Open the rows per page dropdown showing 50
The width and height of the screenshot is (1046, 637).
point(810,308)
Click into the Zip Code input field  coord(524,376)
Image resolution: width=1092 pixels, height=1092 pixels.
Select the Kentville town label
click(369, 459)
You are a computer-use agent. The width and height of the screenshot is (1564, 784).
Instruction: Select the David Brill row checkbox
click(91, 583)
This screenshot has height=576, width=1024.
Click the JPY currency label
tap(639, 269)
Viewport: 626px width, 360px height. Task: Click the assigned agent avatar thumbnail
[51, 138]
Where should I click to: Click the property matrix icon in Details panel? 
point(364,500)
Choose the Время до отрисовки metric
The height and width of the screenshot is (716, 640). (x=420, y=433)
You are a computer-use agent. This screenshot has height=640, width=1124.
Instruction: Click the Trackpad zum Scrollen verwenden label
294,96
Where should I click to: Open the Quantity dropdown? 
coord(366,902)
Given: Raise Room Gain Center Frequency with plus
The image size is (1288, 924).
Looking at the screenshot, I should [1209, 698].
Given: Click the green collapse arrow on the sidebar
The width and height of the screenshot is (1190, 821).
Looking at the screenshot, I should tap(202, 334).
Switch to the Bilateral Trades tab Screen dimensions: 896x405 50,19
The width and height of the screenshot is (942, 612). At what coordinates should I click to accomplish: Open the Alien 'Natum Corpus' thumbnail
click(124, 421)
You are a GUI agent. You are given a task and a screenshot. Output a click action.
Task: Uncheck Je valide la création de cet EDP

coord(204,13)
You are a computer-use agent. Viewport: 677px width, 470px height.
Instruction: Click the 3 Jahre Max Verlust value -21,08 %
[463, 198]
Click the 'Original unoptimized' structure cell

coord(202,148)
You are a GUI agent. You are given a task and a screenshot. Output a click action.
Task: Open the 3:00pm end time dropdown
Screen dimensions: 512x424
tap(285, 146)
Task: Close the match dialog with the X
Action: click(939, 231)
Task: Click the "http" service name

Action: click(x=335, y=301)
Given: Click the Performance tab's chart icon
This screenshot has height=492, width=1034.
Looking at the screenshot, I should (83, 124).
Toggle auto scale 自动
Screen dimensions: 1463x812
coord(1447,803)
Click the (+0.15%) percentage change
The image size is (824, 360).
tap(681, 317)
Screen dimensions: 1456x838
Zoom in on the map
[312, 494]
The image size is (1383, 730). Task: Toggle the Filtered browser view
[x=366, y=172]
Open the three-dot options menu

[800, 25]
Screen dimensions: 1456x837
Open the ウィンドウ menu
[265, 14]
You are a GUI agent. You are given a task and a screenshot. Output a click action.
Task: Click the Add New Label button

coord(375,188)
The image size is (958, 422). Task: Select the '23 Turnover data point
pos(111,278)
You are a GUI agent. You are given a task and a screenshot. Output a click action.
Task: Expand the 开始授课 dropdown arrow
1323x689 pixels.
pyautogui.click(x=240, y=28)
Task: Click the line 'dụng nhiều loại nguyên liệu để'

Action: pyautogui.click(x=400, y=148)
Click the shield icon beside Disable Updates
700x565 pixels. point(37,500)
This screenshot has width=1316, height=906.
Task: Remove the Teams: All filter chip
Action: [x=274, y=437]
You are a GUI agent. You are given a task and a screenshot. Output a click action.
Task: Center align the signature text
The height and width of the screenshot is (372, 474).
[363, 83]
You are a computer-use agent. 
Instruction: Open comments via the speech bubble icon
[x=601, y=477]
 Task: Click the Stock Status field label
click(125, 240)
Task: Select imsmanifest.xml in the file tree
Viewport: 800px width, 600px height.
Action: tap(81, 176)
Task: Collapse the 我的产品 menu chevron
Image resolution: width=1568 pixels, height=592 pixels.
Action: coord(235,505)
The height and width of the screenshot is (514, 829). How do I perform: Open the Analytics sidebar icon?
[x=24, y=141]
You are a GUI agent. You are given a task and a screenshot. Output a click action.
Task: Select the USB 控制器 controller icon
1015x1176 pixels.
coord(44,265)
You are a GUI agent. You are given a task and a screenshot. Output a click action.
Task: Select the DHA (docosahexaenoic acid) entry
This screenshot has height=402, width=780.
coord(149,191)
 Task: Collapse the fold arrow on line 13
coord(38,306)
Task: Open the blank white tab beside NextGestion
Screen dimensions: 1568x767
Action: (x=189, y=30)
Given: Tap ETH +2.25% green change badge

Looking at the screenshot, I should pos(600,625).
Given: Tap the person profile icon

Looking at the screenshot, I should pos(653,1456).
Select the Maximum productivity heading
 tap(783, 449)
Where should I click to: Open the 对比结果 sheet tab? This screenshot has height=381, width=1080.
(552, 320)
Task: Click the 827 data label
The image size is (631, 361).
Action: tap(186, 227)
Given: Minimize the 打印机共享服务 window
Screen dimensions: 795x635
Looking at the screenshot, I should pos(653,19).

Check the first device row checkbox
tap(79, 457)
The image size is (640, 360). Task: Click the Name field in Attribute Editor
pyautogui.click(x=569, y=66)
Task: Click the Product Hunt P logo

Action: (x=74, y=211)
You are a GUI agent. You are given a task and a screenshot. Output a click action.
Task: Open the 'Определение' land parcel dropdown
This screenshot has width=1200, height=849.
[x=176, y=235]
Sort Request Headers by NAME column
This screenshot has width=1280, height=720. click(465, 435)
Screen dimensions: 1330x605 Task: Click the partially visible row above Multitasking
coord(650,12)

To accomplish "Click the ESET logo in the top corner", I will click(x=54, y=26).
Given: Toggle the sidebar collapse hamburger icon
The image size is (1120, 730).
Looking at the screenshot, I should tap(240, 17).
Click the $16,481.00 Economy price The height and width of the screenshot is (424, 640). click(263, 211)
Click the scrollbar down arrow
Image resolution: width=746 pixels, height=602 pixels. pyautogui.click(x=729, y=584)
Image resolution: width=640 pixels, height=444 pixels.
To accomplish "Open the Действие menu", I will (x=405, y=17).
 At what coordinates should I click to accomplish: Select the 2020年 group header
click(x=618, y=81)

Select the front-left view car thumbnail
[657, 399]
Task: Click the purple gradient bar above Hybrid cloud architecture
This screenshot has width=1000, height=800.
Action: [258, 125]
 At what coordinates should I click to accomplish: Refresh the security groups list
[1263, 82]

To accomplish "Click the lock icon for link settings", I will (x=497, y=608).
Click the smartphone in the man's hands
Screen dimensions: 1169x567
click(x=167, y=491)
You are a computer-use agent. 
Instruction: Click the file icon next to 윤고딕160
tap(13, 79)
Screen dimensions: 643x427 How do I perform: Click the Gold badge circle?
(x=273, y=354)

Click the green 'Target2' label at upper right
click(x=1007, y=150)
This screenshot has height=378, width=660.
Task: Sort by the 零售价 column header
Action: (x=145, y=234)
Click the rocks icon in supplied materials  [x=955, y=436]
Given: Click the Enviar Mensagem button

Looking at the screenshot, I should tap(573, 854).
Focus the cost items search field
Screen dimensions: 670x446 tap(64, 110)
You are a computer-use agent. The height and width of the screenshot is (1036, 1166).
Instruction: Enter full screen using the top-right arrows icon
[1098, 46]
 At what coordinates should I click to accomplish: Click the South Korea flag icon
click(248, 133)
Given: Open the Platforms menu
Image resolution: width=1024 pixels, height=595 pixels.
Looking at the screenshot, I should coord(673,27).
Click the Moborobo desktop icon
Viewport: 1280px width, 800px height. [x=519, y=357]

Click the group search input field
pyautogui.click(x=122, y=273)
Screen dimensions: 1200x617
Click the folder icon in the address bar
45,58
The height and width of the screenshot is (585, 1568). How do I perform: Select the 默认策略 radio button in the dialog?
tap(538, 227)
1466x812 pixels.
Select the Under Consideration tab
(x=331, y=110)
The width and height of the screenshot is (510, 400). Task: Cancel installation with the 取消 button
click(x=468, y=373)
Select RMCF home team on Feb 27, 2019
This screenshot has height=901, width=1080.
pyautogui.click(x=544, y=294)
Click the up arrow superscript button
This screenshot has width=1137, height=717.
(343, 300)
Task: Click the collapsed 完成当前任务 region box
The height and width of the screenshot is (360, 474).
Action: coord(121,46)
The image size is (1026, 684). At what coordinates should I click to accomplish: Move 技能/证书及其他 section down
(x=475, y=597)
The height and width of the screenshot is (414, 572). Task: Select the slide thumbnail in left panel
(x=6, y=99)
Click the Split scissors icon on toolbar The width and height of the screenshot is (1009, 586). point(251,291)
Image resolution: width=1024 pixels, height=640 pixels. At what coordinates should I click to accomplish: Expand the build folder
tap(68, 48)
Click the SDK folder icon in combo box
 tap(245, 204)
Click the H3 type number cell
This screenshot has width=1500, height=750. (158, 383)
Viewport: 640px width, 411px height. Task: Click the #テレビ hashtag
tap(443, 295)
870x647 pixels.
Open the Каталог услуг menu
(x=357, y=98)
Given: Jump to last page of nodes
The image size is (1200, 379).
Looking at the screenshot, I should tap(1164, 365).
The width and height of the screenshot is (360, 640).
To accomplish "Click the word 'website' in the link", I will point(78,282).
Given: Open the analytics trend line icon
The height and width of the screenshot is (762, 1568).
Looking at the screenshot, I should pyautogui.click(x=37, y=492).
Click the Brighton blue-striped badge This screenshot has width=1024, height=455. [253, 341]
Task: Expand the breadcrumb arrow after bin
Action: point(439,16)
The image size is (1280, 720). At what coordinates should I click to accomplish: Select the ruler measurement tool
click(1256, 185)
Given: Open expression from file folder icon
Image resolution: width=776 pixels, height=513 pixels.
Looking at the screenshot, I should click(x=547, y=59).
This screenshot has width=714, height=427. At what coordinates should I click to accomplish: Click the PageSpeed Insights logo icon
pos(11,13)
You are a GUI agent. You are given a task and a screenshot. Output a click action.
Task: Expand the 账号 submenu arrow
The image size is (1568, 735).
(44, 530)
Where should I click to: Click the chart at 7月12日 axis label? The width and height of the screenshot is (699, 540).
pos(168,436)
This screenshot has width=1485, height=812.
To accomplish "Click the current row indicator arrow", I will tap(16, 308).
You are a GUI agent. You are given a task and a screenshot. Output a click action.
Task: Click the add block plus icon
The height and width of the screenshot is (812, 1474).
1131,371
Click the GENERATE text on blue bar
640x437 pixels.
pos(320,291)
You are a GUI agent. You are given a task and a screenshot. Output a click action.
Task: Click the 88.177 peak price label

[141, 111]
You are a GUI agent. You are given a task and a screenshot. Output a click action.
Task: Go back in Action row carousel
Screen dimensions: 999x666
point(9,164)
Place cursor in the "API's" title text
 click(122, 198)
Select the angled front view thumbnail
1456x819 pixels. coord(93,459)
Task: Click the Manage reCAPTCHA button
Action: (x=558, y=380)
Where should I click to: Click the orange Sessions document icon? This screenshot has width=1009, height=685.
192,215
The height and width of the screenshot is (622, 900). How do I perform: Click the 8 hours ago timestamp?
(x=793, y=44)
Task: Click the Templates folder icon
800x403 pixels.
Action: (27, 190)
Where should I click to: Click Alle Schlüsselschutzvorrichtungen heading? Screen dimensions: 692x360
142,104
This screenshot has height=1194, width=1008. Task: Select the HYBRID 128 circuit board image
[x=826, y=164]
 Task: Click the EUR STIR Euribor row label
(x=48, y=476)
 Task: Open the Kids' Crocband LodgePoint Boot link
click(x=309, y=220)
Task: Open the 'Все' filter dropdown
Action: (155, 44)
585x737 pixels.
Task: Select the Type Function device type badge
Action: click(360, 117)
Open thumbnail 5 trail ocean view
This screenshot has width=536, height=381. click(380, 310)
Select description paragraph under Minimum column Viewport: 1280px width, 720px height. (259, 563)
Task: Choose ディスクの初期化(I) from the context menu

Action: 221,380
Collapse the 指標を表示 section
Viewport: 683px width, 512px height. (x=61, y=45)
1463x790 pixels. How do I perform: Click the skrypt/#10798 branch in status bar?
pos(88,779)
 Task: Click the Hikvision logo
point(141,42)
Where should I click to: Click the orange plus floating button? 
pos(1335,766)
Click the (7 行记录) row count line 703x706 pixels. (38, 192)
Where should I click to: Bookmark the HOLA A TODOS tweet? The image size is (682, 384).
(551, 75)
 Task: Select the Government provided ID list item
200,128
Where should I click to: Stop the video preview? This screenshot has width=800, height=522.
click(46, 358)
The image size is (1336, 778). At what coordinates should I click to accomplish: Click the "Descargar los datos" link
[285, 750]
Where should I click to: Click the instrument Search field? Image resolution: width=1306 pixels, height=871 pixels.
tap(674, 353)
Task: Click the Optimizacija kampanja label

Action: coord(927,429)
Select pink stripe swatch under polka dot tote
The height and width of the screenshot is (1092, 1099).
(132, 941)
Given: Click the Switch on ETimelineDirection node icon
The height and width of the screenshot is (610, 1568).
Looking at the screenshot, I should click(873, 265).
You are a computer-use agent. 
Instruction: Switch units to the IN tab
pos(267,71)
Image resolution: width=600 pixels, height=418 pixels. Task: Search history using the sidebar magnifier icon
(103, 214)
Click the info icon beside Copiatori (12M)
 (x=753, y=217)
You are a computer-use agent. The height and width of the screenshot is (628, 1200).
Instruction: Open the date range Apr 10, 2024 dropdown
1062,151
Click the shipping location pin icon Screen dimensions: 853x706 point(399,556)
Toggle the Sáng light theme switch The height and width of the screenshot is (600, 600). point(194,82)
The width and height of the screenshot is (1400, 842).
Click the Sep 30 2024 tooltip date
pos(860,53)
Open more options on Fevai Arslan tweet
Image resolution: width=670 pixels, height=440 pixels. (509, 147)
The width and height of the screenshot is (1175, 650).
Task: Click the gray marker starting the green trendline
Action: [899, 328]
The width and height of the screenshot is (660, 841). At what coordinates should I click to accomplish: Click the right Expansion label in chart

+++

Task details: Look through the entries above and list every line containing "will".

Answer to the exercise:
To accomplish "Click the ESET logo in the top corner", I will click(x=54, y=26).
To accomplish "Open the Действие menu", I will (x=405, y=17).
To accomplish "Click the lock icon for link settings", I will (x=497, y=608).
To accomplish "Click the word 'website' in the link", I will point(78,282).
To accomplish "Click the current row indicator arrow", I will tap(16, 308).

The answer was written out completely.